On register-memory architectures, like x86, compiler may decide to
access memory twice - first time to compare against 0, and second time
to fetch its value to pass it to __ffs().

When running find_first_bit() on volatile memory, the memory may get
changed in-between, and for instance, it may lead to passing 0 to
__ffs(), which is undefined. This is a potentially dangerous call.

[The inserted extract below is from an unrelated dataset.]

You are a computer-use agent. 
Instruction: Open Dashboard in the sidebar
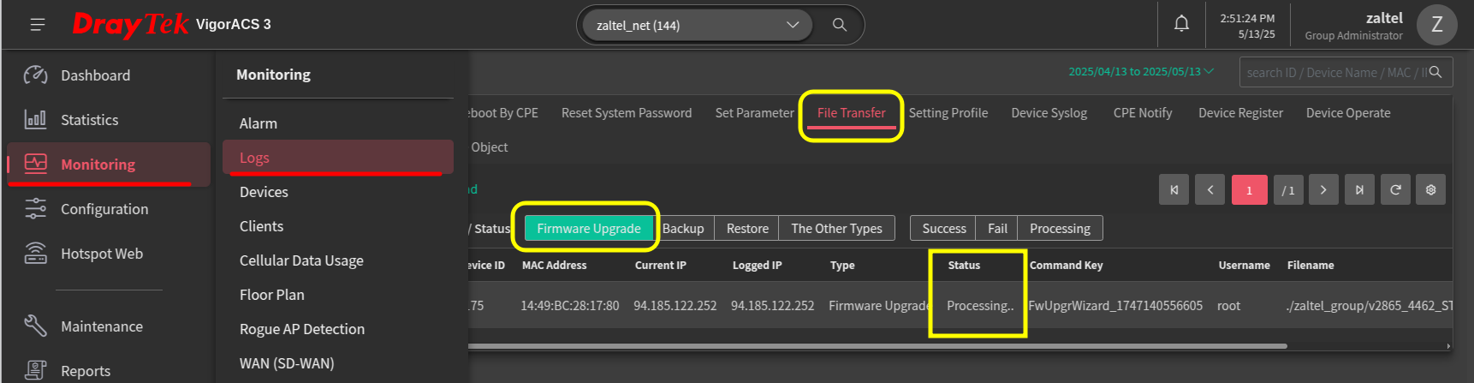tap(95, 75)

find_and_clear_bit() as a wrapper around test_and_clear_bit()
naturally treats underlying bitmap as a volatile memory and prevents
compiler from such optimizations.

Now that KCSAN is catching exactly this type of situations and warns on
undercover memory modifications. We can use it to reveal improper usage
of find_bit(), and convert it to atomic find_and_*_bit() as appropriate.

In some cases concurrent operations with plain find_bit() are acceptable.
For example:

 - two threads running find_*_bit(): safe wrt ffs(0) and returns correct
   value, because underlying bitmap is unchanged;
 - find_next_bit() in parallel with set or clear_bit(), when modifying
   a bit prior to the start bit to search: safe and correct;
 - find_first_bit() in parallel with set_bit(): safe, but may return wrong
   bit number;
 - find_first_zero_bit() in parallel with clear_bit(): same as above.

In last 2 cases find_bit() may not return a correct bit number, but
it may be OK if caller requires any (not exactly the first) set or clear
bit, correspondingly.

In such cases, KCSAN may be safely silenced with data_race(). But in most
cases where KCSAN detects concurrency we should carefully review their
code and likely protect critical sections or switch to atomic
find_and_bit(), as appropriate.

This patch adds the following atomic primitives:

	find_and_set_bit(addr, nbits);
	find_and_set_next_bit(addr, nbits, start);
	...

Here find_and_{set,clear} part refers to the corresponding
test_and_{set,clear}_bit function. Suffixes like _wrap or _lock
derive their semantics from corresponding find() or test() functions.

For brevity, the naming omits the fact that we search for zero bit in
find_and_set, and correspondingly search for set bit in find_and_clear
functions.

The patch also adds iterators with atomic semantics, like
for_each_test_and_set_bit(). Here, the naming rule is to simply prefix
corresponding atomic operation with 'for_each'.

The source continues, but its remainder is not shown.